Yes, alas, it was there, bolted and barred by big balks of timber! The lock-keeper came out and looked at us, shook his head, and said he thought we should have to go back. I had forgotten to purchase dynamite, and it really looked as if all progress was impossible. We made fast and a large Lincolnshire man strolled up. He heard our tale of woe, bit a large piece of tobacco of one of my plugs, and then said ‘Might pull her over if we’d some help’. Grand, nay, superbly magnificent idea! But where to get the help? For no houses were visible. Oh, he’d just look up some friends of his who would come along (it being Saturday) and give a hand if there was anything forthcoming for their trouble! Good heavens! I would give untold gold rather than go back, and speeded him on his way with large promises and a three-finger nip of whisky as an earnest of good things to come.
So off he went, and we began to strip the boat and carry the things beyond the lock. Presently he returned with four other men like unto himself in stature. The five then solemnly undertook to haul the ‘Cherub’ over the bank, along the lock side, and launch her again for the sum of two shillings each and a quart of beer apiece, and to exercise all due care in the operation. We had only the oars to roll her on and our own cables to haul with, but, after much pulling, splashing, and sweating, we succeeded in getting that 8 cwt. of bare boat out of the river, dragged her some hundred yards through nettles, weeds, and rushes, and launched her into her native element below the lock.

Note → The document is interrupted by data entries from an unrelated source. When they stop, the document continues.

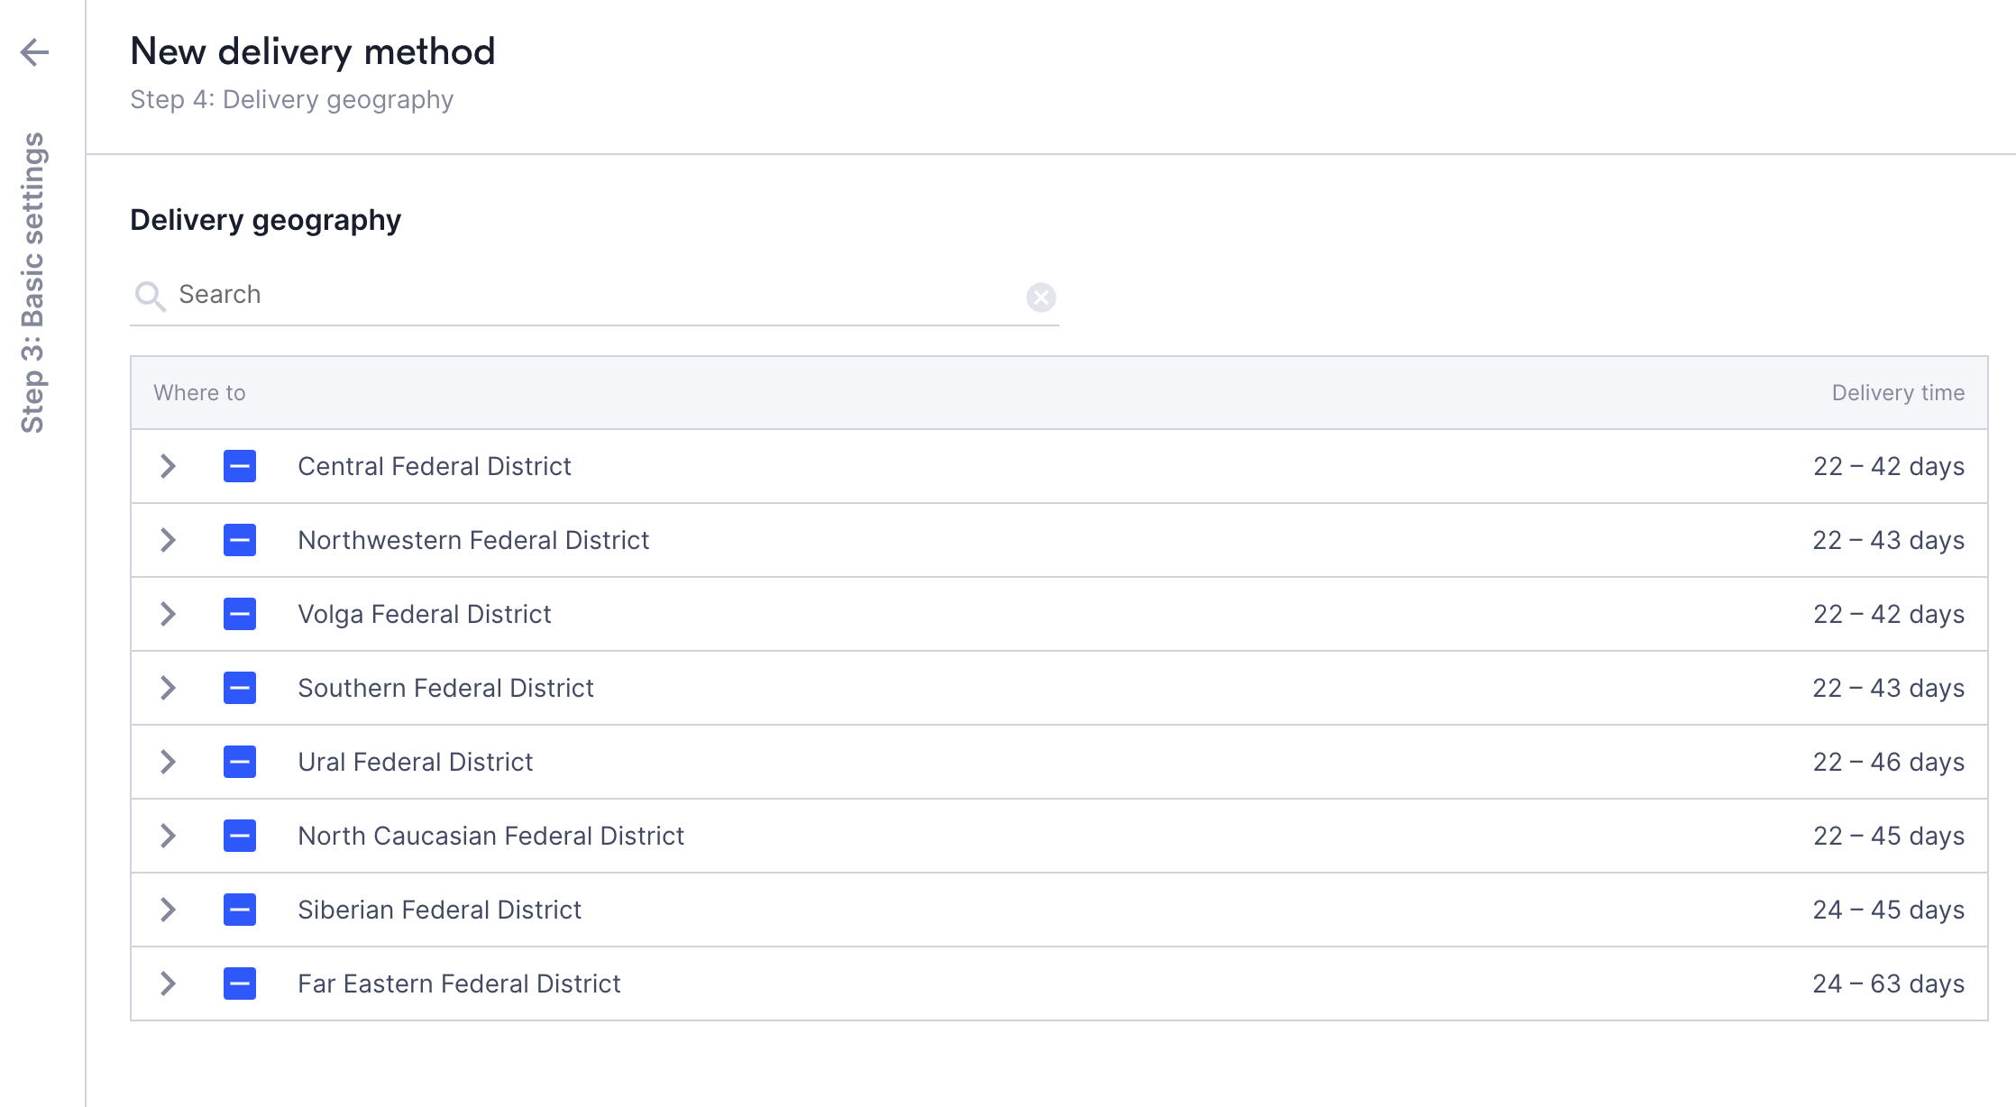Image resolution: width=2016 pixels, height=1107 pixels.
Task: Toggle Far Eastern Federal District checkbox
Action: [240, 983]
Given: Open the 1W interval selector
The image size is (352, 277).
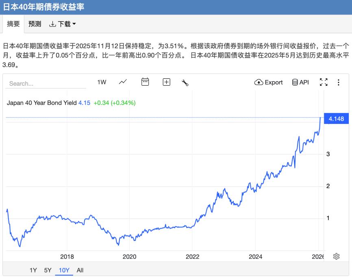Looking at the screenshot, I should click(102, 82).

Never was a boat fitted out in so short a time. In half an hour or so we were being towed down the river to a little ‘pub’. That must have depended upon the beasts of the field and the birds of the air for its customers, for it stood quite alone, hiding behind the river-bank, and in its modest parlour I settled up with my helpers, the sum of 11s. 8d. Satisfying all their claims, and, to judge by their remarks, leaving them my debtors. A little breeze springing up, we went on our way, the five stalwarts lined up on the bank watching us disappear into the rain and mist, and the crew of the ‘Cherub’ certainly light-hearted.
We got to Boston next day in a howling gale, a wintry blast from the north lashing the river into wavelets. I returned on board after a tramp through the town, feeling that the gods were making sport of all sailors in sending such weather.